All taxes are paid by people and corporation tax is no different. Higher rates can reduce the returns to company owners (shareholders), but there is also evidence that a significant share of the burden is passed to workers in the form of lower wages.

First let me make the obvious comment that has to be said that only economists, living in their own fantasy worlds, could make a comment so obviously factually wrong. That's because companies are separate legal persons, distinct from people. And as a matter of fact only they can pay the corporation tax a company owes, so this statement comes from imaginations that cannot face legal (and practical) reality. It is a myth that undermines the credibility of economics, but which far too many economists propagate anyway, that companies are just collections of people when in reality they legally exist, are distinct from their owners and do change the actual taxes due, how the income is categorised, the rate at which taxes are paid, where they are paid, when they are paid, who pays tax as a consequence, and that they also disguise who those who should pay tax might be, sometimes deliberately. The economists' myth is dangerous in that case because it ignores reality and means that much of what they say on this subject is deeply flawed, as is the case with this IFS statement on Labour.

Second, if companies thought their workers paid their corporation tax for them there is little doubt they would give up tax avoidance overnight. They don't.

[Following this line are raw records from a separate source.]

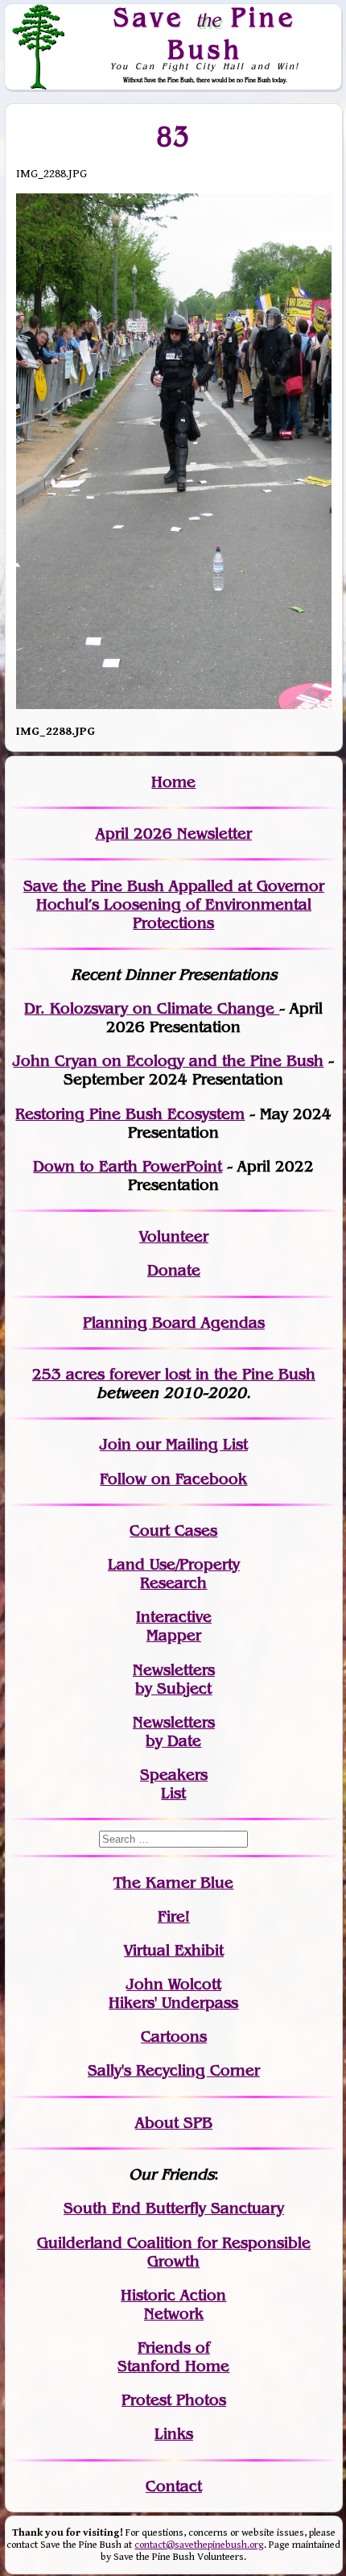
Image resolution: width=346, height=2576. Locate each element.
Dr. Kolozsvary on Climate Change (151, 1008)
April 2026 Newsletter (174, 833)
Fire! (174, 1916)
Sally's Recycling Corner (174, 2070)
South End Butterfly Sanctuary (174, 2208)
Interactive (174, 1616)
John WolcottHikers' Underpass (173, 1993)
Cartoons (174, 2036)
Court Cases (173, 1530)
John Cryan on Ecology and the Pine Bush (168, 1061)
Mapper (173, 1635)
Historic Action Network (173, 2304)
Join (115, 1444)
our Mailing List (189, 1444)
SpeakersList (174, 1783)
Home (173, 782)
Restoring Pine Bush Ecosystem (130, 1114)
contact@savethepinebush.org (199, 2545)
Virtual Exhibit (174, 1950)
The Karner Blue (173, 1882)
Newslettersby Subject (174, 1679)
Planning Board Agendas (174, 1322)
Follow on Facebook (173, 1479)
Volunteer (173, 1236)
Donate (173, 1270)
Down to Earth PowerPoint (127, 1166)
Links (173, 2434)
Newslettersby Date (174, 1731)
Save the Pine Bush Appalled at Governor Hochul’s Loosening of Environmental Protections (173, 904)
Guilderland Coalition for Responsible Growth (174, 2252)
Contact (174, 2486)
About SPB (173, 2122)
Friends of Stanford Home (173, 2356)
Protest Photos (174, 2400)
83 (173, 135)
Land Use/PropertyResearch (174, 1573)
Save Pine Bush (205, 33)
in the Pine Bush (222, 1374)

Third, if corporation tax was paid by workers we should have seen a significant impact on real wages that should have increased as a result in recent years. We clearly have not.

So, fourth, the IFS is then relying, I suspect, on a study by Mike Devereux at Oxford University that claimed that this link with wages was found. But I think that study is flawed. It only looked at corporation tax increases, and that is a false sample base: if the relationship is true the hypothesis should also have been tested for cuts, of which there were many more. Then as I recall the study was not corrected fir the fact that most corporation tax increases arise during periods of economic stress in a country and unsurprisingly at these times wages tend to fall. So a correlation was found, but I am certain causation was not established. What was found were two consequences of economic downturns. They are not related.

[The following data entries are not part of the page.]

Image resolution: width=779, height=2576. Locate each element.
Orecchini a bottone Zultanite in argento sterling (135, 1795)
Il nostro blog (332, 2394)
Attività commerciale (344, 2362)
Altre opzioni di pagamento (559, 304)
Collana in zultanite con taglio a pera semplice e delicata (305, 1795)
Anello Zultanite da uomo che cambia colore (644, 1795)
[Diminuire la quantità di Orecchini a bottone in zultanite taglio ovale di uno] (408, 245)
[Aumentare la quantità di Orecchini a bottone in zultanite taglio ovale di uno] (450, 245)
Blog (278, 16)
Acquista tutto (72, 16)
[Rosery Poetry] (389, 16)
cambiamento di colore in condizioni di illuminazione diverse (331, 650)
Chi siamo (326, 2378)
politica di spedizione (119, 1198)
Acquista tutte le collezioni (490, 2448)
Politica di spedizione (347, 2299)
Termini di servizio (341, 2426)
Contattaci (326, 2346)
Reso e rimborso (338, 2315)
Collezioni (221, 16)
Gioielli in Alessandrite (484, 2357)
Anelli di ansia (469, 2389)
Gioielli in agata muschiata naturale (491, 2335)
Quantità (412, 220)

The IFS still  trots this stuff out though, maybe because it is so costly linked to Oxford. It should be more questioning, and stop using absurd assumptions, like the fact companies do not really exist, that have no relationship to the real world. It likes to think it is credible. It isn't when it says things like this whilst ignoring the glaringly obvious fact that the people who might know - those who run companies - very clearly think shareholders bear the burden of corporation tax. They are very largely right in the main, one major exception being noted, which is that in the case of monopolies like water the customers undoubtedly do pay the company's tax.